(DATA FOR THE TASK begins)
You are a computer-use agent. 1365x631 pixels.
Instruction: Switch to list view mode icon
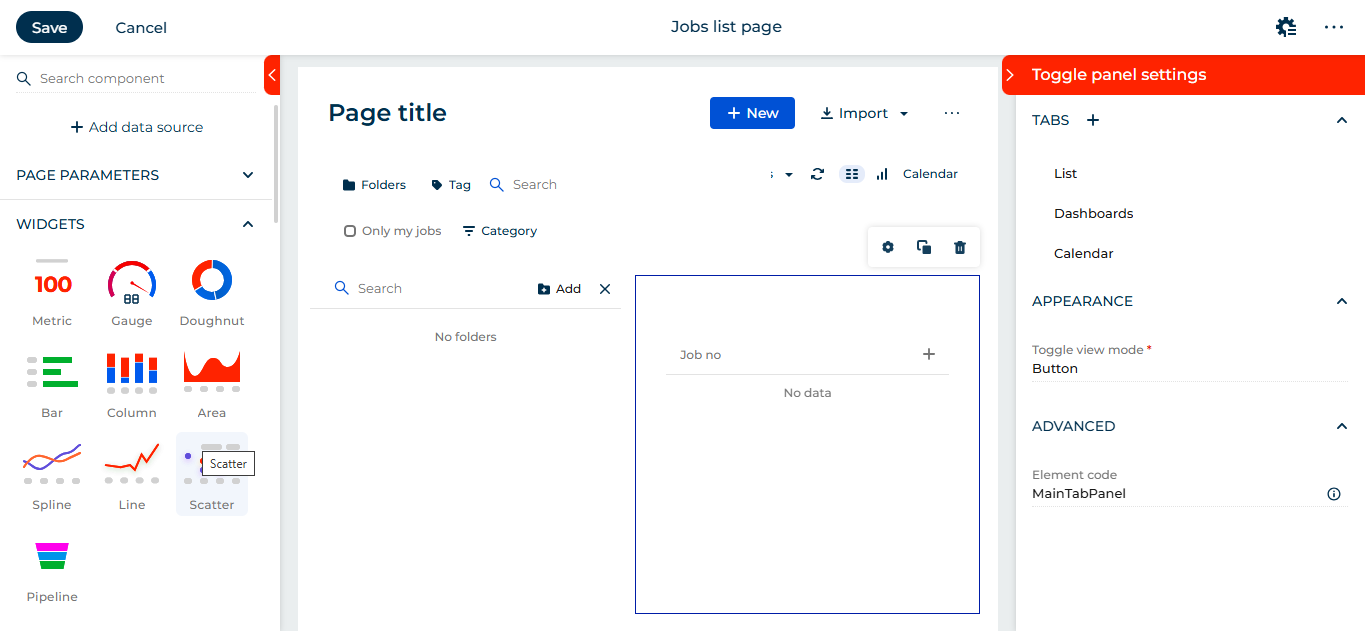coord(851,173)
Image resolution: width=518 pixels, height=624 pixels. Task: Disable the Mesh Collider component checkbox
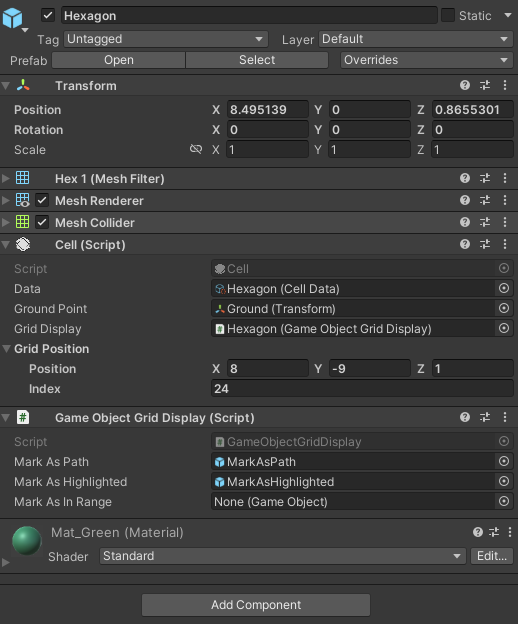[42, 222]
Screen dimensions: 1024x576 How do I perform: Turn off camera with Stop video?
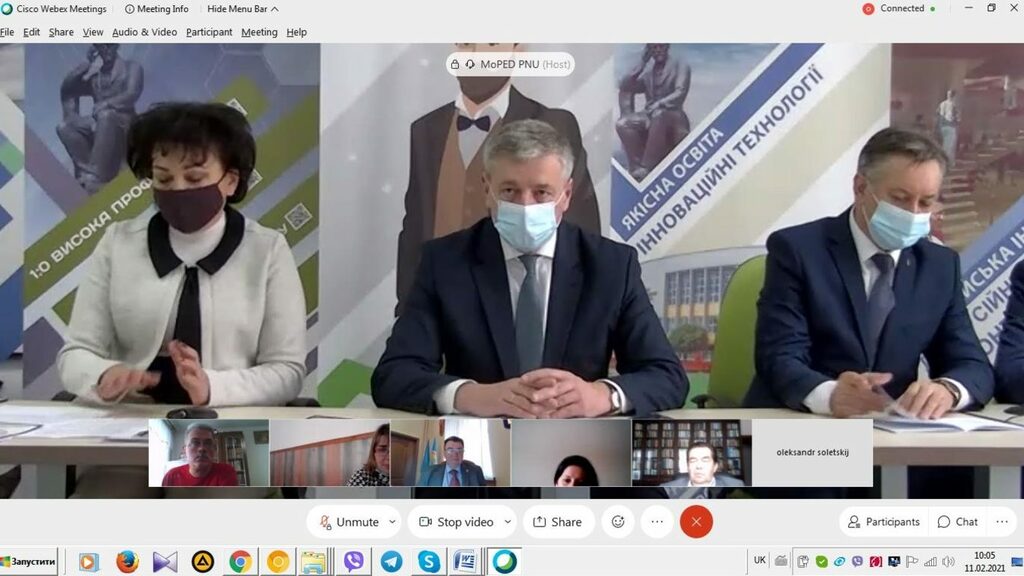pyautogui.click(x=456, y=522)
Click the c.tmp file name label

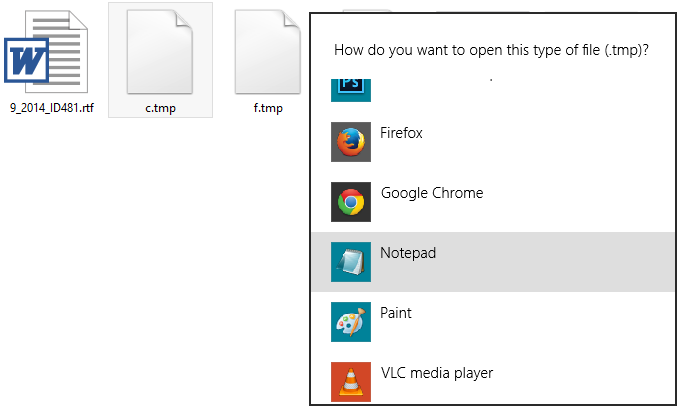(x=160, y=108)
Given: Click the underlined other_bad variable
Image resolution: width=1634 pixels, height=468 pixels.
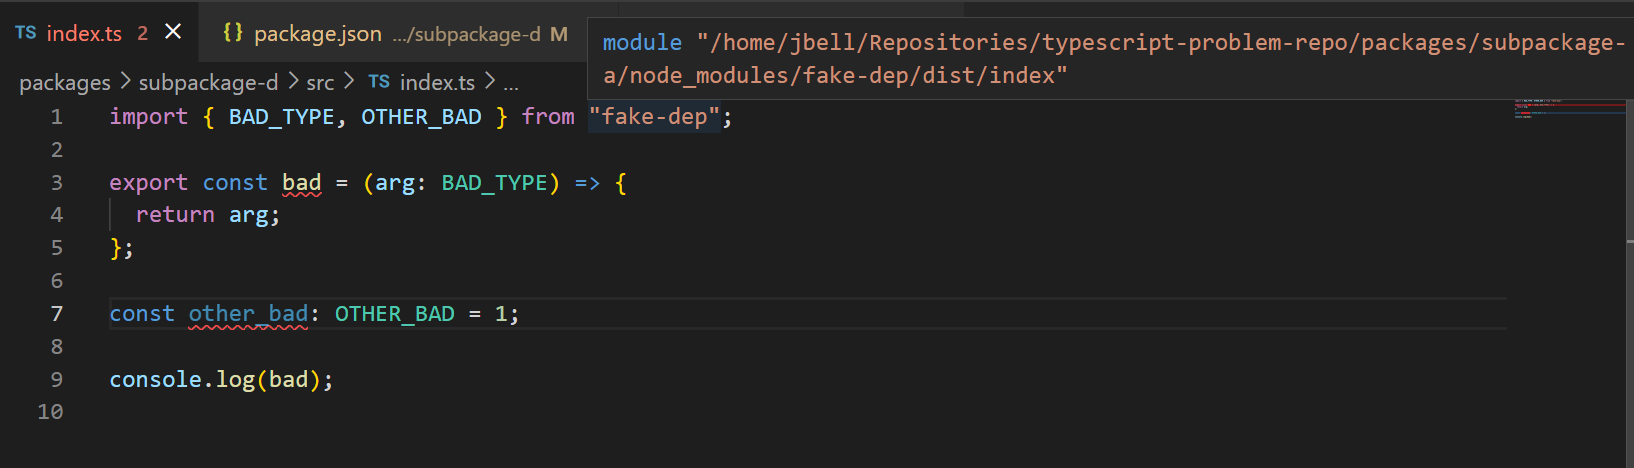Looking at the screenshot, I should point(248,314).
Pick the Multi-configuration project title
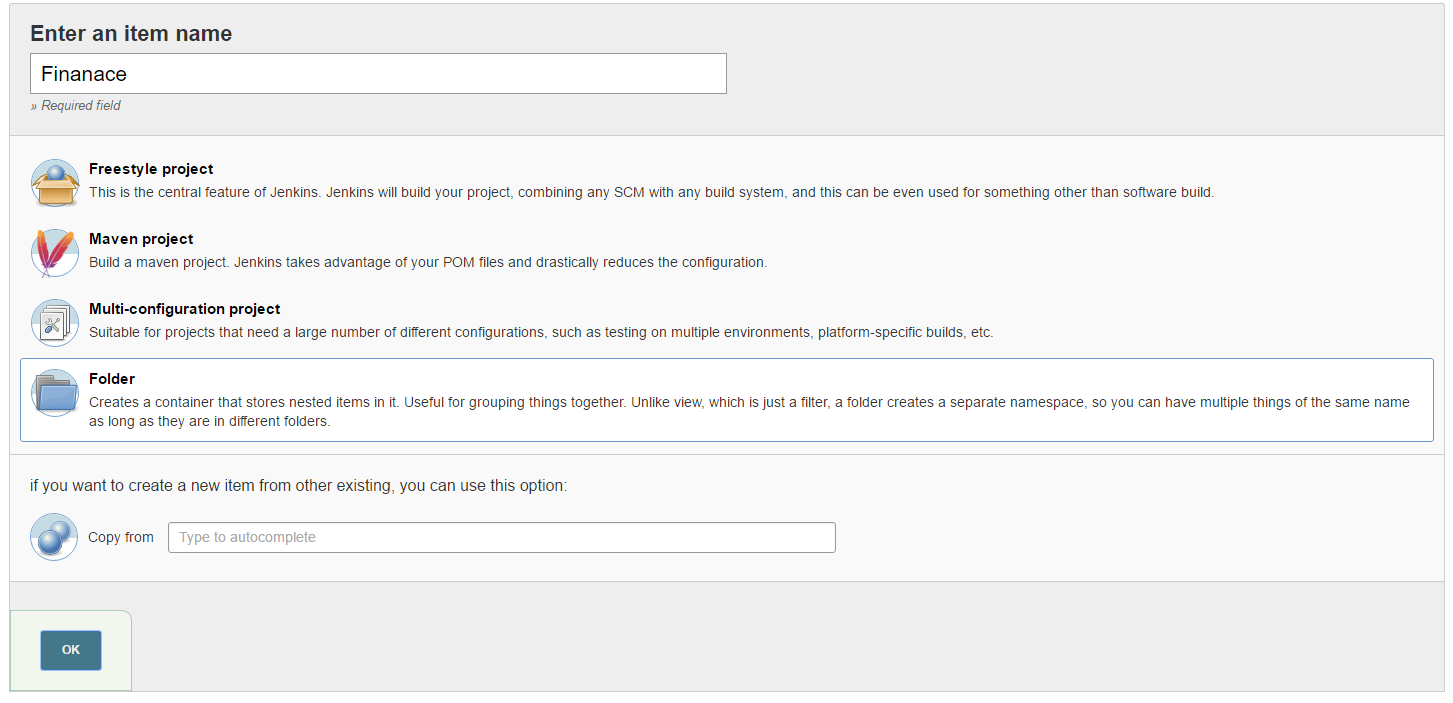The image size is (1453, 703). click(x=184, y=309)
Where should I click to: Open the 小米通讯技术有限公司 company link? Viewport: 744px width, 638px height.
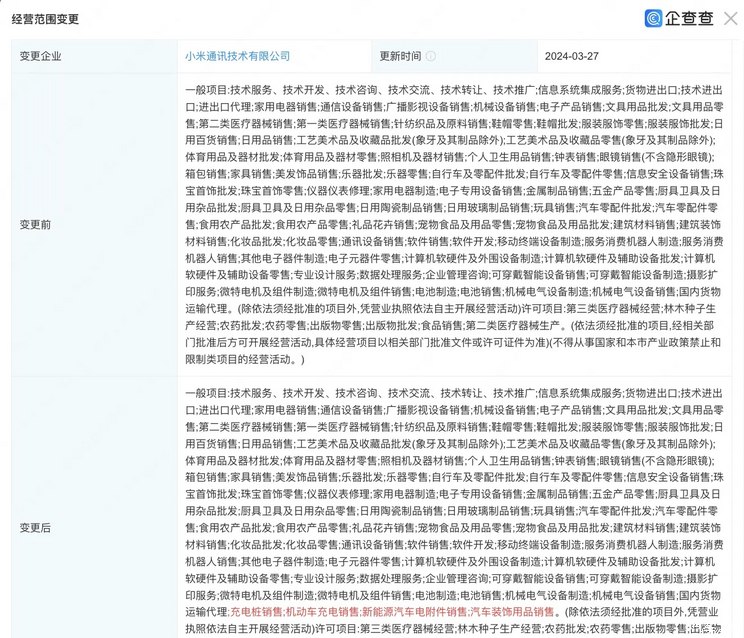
(DATA FOR THE TASK ends)
_WORK TASK_
Output the whole of the data, unchanged; keep the pictures out.

_ANSWER SECTION_
You are a computer-use agent. 1365x631 pixels.
Instruction: Switch to list view mode icon
coord(851,173)
Image resolution: width=518 pixels, height=624 pixels. Task: Disable the Mesh Collider component checkbox
[42, 222]
Screen dimensions: 1024x576 How do I perform: Turn off camera with Stop video?
pyautogui.click(x=456, y=522)
Click the c.tmp file name label

(x=160, y=108)
Given: Click the underlined other_bad variable
Image resolution: width=1634 pixels, height=468 pixels.
Looking at the screenshot, I should point(248,314).
Pick the Multi-configuration project title
The image size is (1453, 703). click(x=184, y=309)
Where should I click to: Open the 小米通讯技术有限公司 company link? Viewport: 744px width, 638px height.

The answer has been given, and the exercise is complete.